SAN FRANCISCO CHRONICLE
Tuesday, July 1, 2003
Matthew Kalman, Chronicle Foreign Service
Ramallah, West Bank -- The fashionable young men sitting in the cafe in Ramallah on Monday resembled young lawyers or business executives on their day off. As they talked and ordered another round of strong black coffee, their sports jackets fell open to reveal pistols, cellular phones and walkie-talkies hanging from their belts.
These are the street fighters of the Al Aqsa Martyrs Brigades, the terrorist wing of Yasser Arafat's Fatah movement, which is blamed for the deaths of many Israelis in the past 33 months, either by shootings or suicide bombs.
After 1,000 days of their bloody uprising against Israel, these young men are at a crossroads.
On Sunday, the Fatah leadership announced a six-month cease-fire, on condition that Israel fulfill a long list of difficult demands. Later, the Martyrs Brigades endorsed the truce. The Fatah decision followed Sunday's unilateral declaration of a three-month hudna, or conditional truce, by Hamas and Islamic Jihad.
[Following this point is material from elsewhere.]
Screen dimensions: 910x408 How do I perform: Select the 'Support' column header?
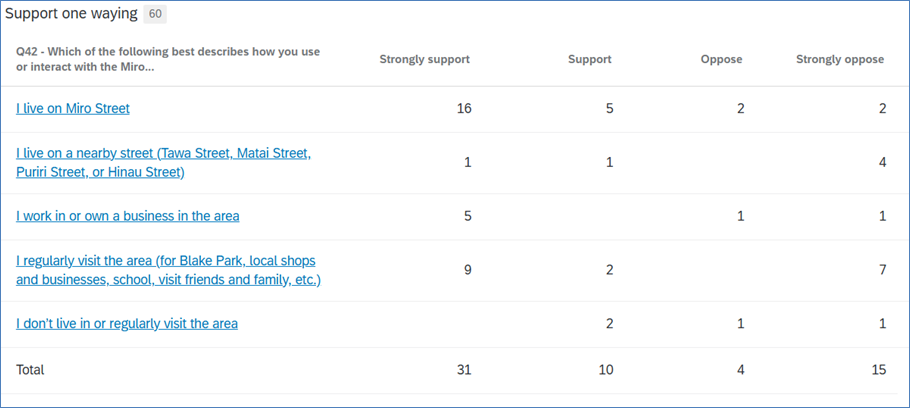(589, 59)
As the Palestinian ground troops in this war absorbed orders from their leaders, some reacted with defiance, while others expressed a mood of victory or a sense that Israel could be tripped up by this diplomatic maneuver.
In Gaza, Islamic Jihad leader Mohammed al-Hindi hinted that the truce was more of a tactical maneuver than a real attempt to end the violence.
"We are sure that Israel will break this hudna, and then the whole world will have to start supporting the Palestinian people," said al-Hindi.
In the village of Yamoun nestling in the nearby hills, gunmen of the Hamas terror wing Izzadine Qassam expressed disdain for the truce.
"This cease-fire will not hold because Israel is continuing its aggression against the Palestinians," said the local Hamas commander. "We should not give Israel a breathing space, and the struggle should continue. We do not see ourselves as a party to this. We are the ones who are paying the price on the ground, and we have a duty to defend our people. There can be no peace with the Jews until they withdraw from all of Palestine."
But for the rank and file of the Al Aqsa Martyrs Brigades, the truce presents a real quandary.
Some of their friends have been arrested or killed by Israeli troops. If the young men support the cease-fire, they must stifle their desire for revenge.
On the other hand, the truce has the blessing of Palestinian Authority leader Yasser Arafat, and these cadres are fiercely loyal to Arafat, referring to him familiarly by his nom de guerre, Abu Ammar, or simply as "Ra'is" -- the chief. Some are full-time salaried officers in the Palestinian mukhabarat secret intelligence force commanded by Tawfiq Tirawi, one of Arafat's closest confidants. Others subsist off cash handouts from the Ra'is.
Arafat's word carries weight among these cadres.
Nasser Katami, a young Fatah politician with close ties to the Al Aqsa Martyrs Brigades, said, "The hudna relies on the extent of Israel's commitment and the existence of a political vision. A hudna means calming the situation. We will honor the agreement for as long as Israel meets all the conditions."
He admitted, however, that "there are some marginal elements who don't accept it."
Hussein al-Sheikh, a close confidant of Arafat who is believed to be the operational commander of the Al Aqsa Martyrs Brigades, said he was still engaged in "serious consultations and contacts with all the Fatah cadres, including the wanted men who are hiding in the mountains and who are scattered throughout the West Bank."
On Monday, those consultations had not yet reached Jenin in the northern West Bank, from where Al Aqsa gunmen set out to shoot at an Israeli car passing the nearby village of Ya'bad, killing a 46-year-old Bulgarian working on a road construction project.
"We are not committed to this defeatist cease-fire," said the local leader of the brigades, dressed in military fatigues, his face hidden by a tightly wrapped red kaffiyeh headdress.
"How can there be a hudna when the entire Palestinian people are under siege and when President Arafat is under house arrest and the Israeli army is continuing with its aggression?" he asked. "The Al Aqsa Martyrs Brigades are opposed to this agreement, and I'm not talking only abut Jenin but in many other places in the West Bank. We will continue the struggle until we achieve all our rights."
Even if the militants can be persuaded to halt their attacks, it seems unlikely that they will agree to the demand made by Israel and Washington that they give up their weapons.
A poll published Monday by the Palestinian Center for Public Opinion found only 9 percent of Palestinians believe the paramilitaries should hand over their weapons, and only 25 percent support the ending of the armed intifada uprising.
Rashid Abu Shabak, a Palestinian security commander in Gaza, said the Palestinian Authority had "no intention" of disarming the armed groups.
"Those who think that the 'road map' (peace) plan means disarming Palestinian factions are mistaken," he said.
That mood was echoed in Tulkarem where the local leader of the Al Aqsa Martyrs said he would abide by the cease-fire but would never give up his gun.